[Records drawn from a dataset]
=== Begin Enclosure ===

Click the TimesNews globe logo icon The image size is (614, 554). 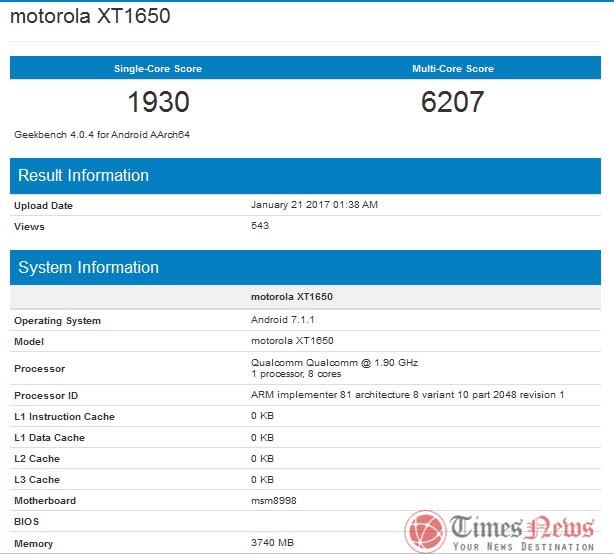[425, 529]
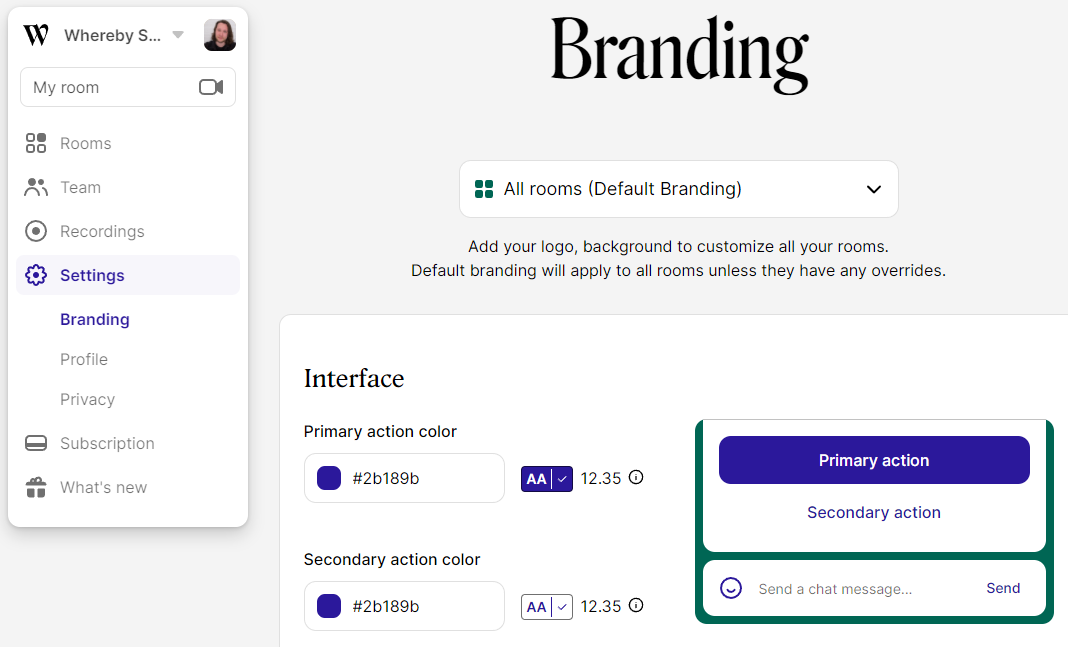Open the Privacy settings page
1068x647 pixels.
(x=87, y=399)
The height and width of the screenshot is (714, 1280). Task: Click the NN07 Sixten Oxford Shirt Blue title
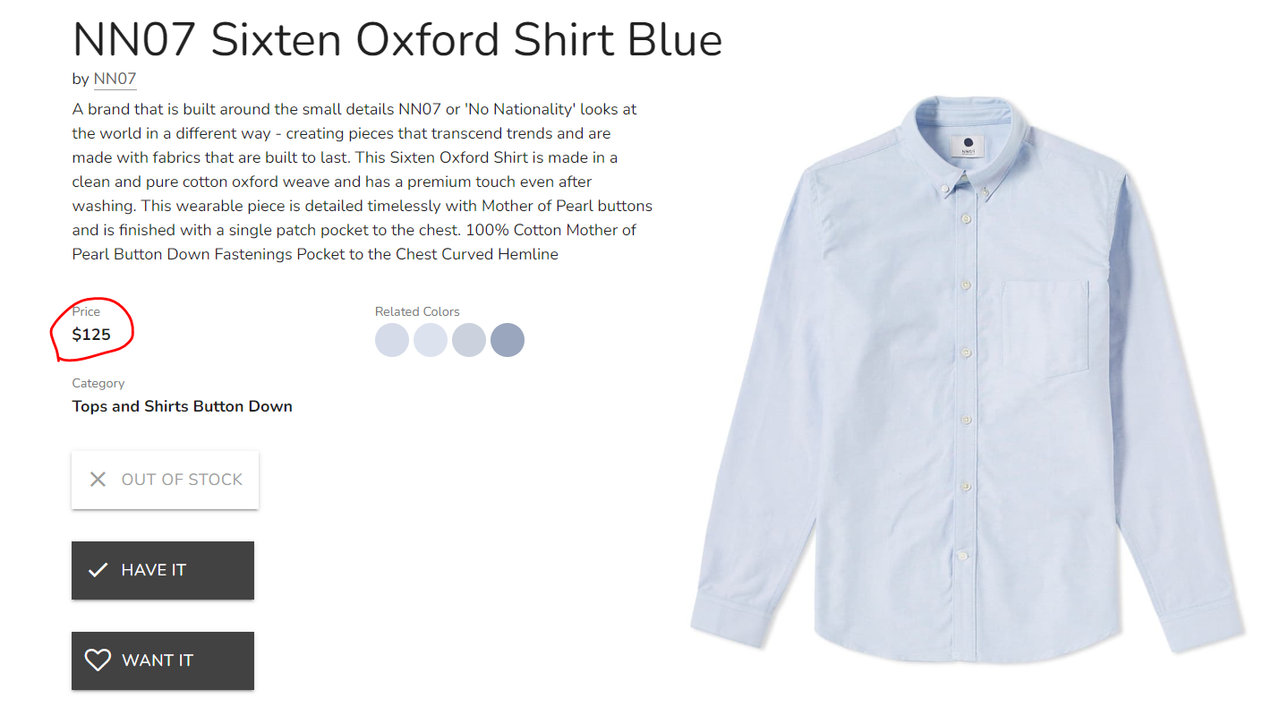[397, 40]
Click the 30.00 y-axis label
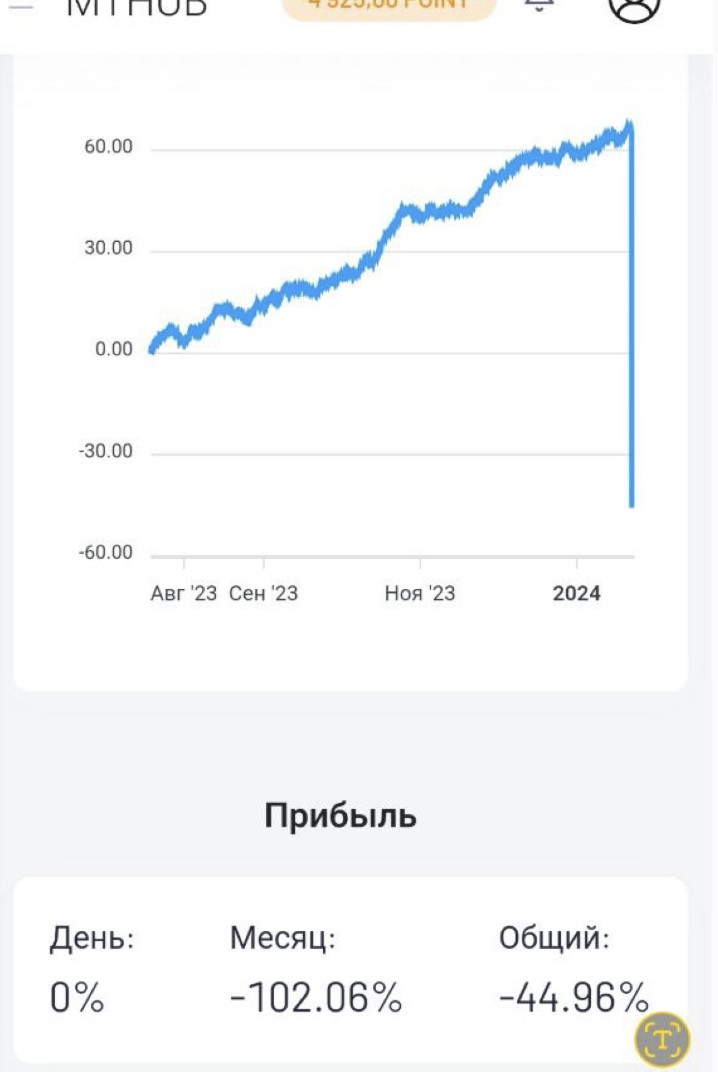The width and height of the screenshot is (718, 1072). (x=108, y=249)
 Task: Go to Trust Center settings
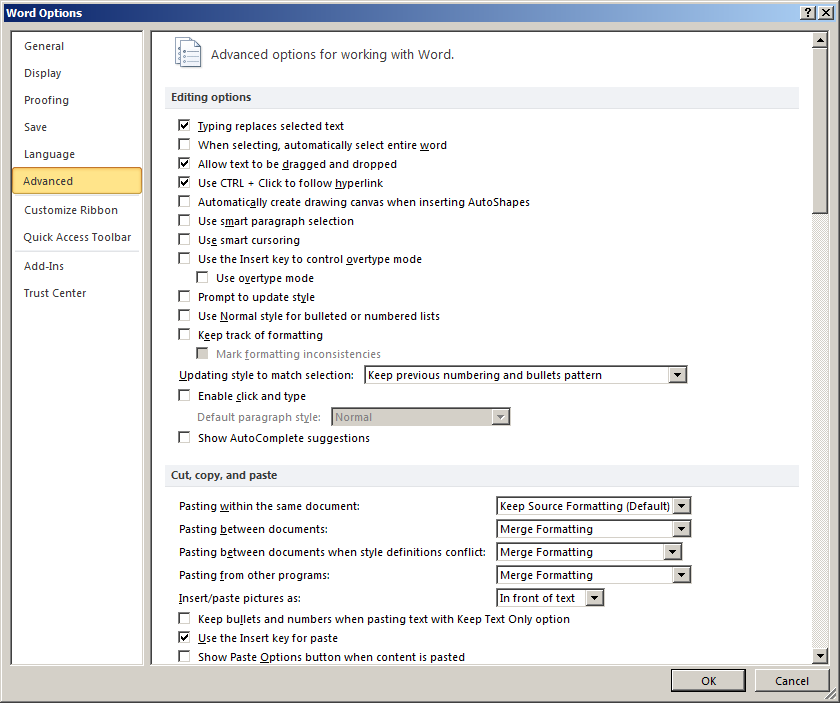55,293
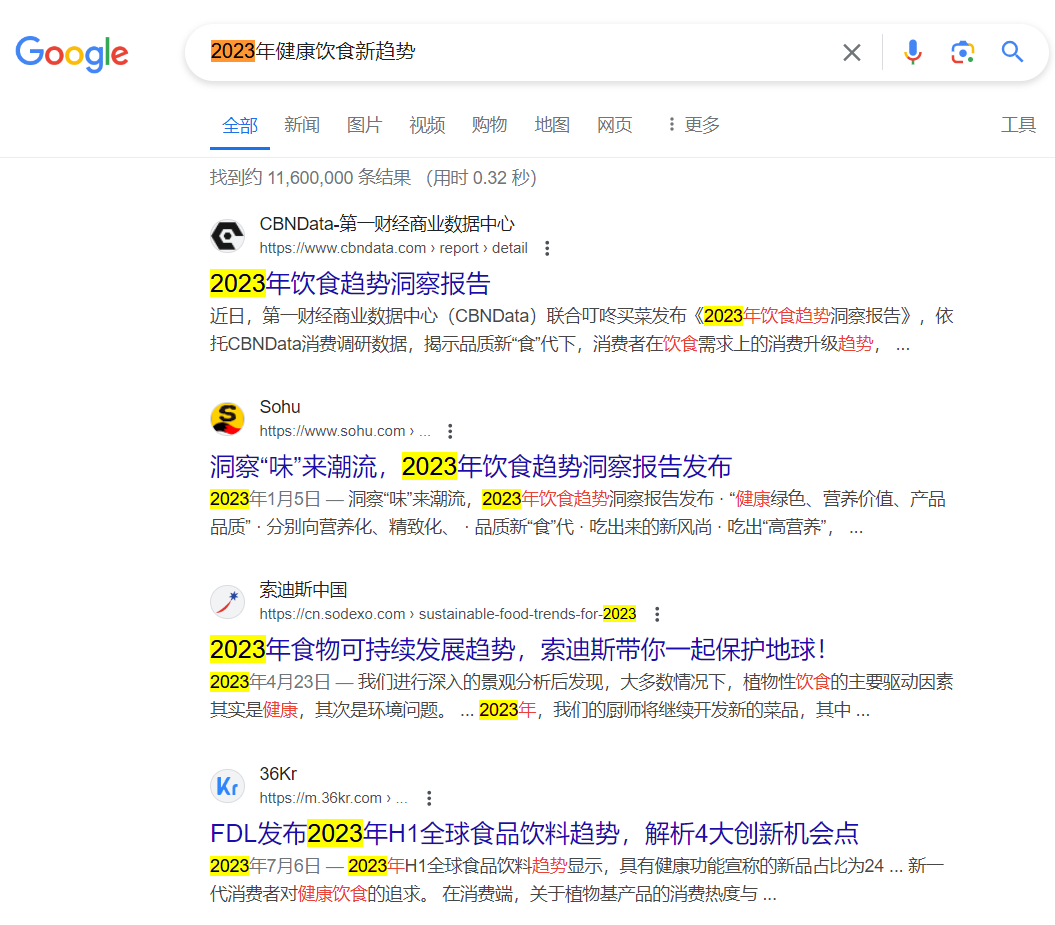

=== End Enclosure ===

**Assigned task:** Transcribe exactly, and only, the lines from the one with "Click the 30.00 y-axis label" through the final line of the data above. The pictures stay out.

**Response to the task:**
Click the 30.00 y-axis label
The width and height of the screenshot is (718, 1072). (x=108, y=249)
 Task: Go to Trust Center settings
55,293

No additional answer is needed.